NOTE: If you are familiar with Group Policy's ADMX Central Storage, this feature is identical and accomplishes a similar task. For information on Microsoft's implementation of central storage, please read Understanding and fixing Endpoint Policy Manager DLL Orphans.

Creating the Endpoint Policy Manager Central Storage is easy and only needs to be performed one time. The actions that a domain administrator needs to perform are:

  • On any domain controller (preferably the PDC emulator), use Explorer to locate the SYSVOL folder. On most domain controllers, the SYSVOL folder is located in c:\windows\sysvol\sysvol. (Note there are actually two directories named SYSVOL, one within the other, as seen in Figure 68).
  • The name of your domain will be inside the SYSVOL folder. In this example, the domain name is corp.com. Inside the directory, there will be a folder named Policies, as seen in Figure 69.
  • Inside the Policies folder, create a directory named PolicyPak, as also seen in Figure 69.
  • Finally, copy (or move) your local Endpoint Policy Manager extension DLLs from your local administrator's machine's c:\Program Files\PolicyPak\Extensions to the newly created Endpoint Policy Manager folder at c:\windows\SYSVOL\SYSVOL\policies\PolicyPak. An example of this can be seen in Figure 70.

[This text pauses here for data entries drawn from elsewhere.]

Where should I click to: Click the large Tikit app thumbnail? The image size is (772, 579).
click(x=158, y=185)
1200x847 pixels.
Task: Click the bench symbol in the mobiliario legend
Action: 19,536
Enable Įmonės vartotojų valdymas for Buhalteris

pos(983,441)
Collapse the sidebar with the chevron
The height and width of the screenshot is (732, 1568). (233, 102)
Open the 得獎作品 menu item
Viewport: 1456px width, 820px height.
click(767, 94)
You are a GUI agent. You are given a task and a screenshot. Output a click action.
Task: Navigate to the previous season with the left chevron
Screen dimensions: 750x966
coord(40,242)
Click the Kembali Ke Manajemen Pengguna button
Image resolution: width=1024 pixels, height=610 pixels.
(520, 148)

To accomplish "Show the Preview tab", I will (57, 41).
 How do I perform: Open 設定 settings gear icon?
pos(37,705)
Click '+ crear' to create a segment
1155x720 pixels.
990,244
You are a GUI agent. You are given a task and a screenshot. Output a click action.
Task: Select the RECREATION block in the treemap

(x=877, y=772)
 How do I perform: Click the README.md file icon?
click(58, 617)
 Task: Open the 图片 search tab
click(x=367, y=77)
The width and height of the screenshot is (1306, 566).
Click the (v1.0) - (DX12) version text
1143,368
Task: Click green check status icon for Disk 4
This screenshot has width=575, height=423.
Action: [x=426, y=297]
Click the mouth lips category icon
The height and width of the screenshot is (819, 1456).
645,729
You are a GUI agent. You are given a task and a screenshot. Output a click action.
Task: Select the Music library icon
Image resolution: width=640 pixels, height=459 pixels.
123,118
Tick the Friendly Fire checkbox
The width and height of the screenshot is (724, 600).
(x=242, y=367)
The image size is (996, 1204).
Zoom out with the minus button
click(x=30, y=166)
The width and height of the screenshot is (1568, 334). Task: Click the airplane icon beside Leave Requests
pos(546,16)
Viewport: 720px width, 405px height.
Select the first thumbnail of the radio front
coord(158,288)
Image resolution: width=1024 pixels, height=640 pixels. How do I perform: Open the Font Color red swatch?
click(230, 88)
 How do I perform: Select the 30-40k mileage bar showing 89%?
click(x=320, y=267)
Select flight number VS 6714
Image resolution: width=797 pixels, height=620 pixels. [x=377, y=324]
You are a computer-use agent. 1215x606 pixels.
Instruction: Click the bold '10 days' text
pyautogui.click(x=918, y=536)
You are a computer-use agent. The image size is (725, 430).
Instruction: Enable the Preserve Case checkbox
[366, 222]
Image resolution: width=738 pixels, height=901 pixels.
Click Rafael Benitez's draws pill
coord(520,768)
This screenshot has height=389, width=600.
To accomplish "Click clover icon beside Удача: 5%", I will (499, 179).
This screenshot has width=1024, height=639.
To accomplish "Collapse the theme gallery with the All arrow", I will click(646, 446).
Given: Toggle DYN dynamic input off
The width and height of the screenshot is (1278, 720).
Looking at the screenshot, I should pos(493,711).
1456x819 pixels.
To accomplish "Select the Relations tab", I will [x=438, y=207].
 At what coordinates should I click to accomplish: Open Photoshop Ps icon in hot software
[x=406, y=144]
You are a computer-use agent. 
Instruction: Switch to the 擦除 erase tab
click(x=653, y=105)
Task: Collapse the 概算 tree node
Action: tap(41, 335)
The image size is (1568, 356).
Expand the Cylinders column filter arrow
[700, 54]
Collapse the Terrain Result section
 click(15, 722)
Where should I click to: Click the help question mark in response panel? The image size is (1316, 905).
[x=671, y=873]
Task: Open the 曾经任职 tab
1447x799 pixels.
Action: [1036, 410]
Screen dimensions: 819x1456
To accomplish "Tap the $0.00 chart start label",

policypak_application_settings_3_5

Figure 68. The location of the SYSVOL folders.

policypak_application_settings_3_6

Figure 69. The newly created folder called "Endpoint Policy Manager."

policypak_application_settings_3_7

Figure 70. The Endpoint Policy Manager extension DLLs being moved to the newly created Endpoint Policy Manager folder.

When you place all Endpoint Policy Manager extension DLLs in the Central Storage, the Endpoint Policy Manager MMC console will automatically utilize it. That is, once the Endpoint Policy Manager Central Storage is available, there is nothing else to configure.

Simply edit the existing GPO with Endpoint Policy Manager Application Settings Manager directives or create a new GPO. You should immediately see your Endpoint Policy Manager extensions available in the Endpoint Policy Manager | Applications flyout menu (as seen in Figure 71) and, when they're utilized, you'll see the Extension Location change to Central Storage, as seen in Figure 72.

policypak_application_settings_3_8

Figure 71. Endpoint Policy Manager extensions available in the flyout menu.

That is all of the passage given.